Exercise objective: Could you write out, exactly and with no pictures, every line from the one containing "Given: Open calendar picker for end date" through the last line of the entries?

Stored data:
━━━━

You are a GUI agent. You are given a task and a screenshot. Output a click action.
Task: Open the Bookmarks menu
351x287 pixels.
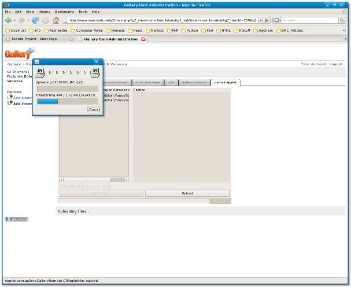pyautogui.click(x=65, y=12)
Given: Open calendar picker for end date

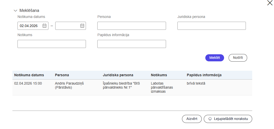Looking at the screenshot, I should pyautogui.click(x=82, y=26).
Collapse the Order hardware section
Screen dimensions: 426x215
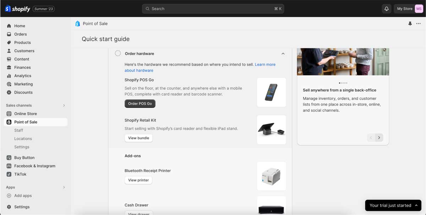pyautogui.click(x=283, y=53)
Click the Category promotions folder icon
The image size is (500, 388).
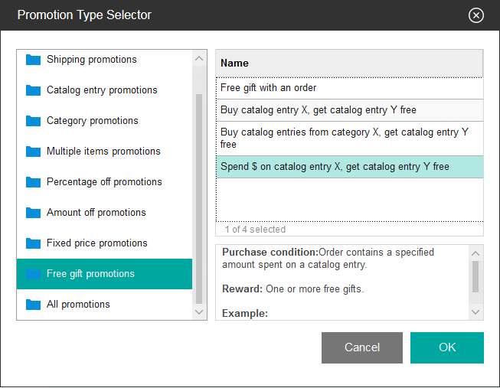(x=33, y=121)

━━━━

Output for this exercise:
Given: Open calendar picker for end date

Looking at the screenshot, I should pyautogui.click(x=82, y=26).
Collapse the Order hardware section
Screen dimensions: 426x215
pyautogui.click(x=283, y=53)
Click the Category promotions folder icon
The image size is (500, 388).
(x=33, y=121)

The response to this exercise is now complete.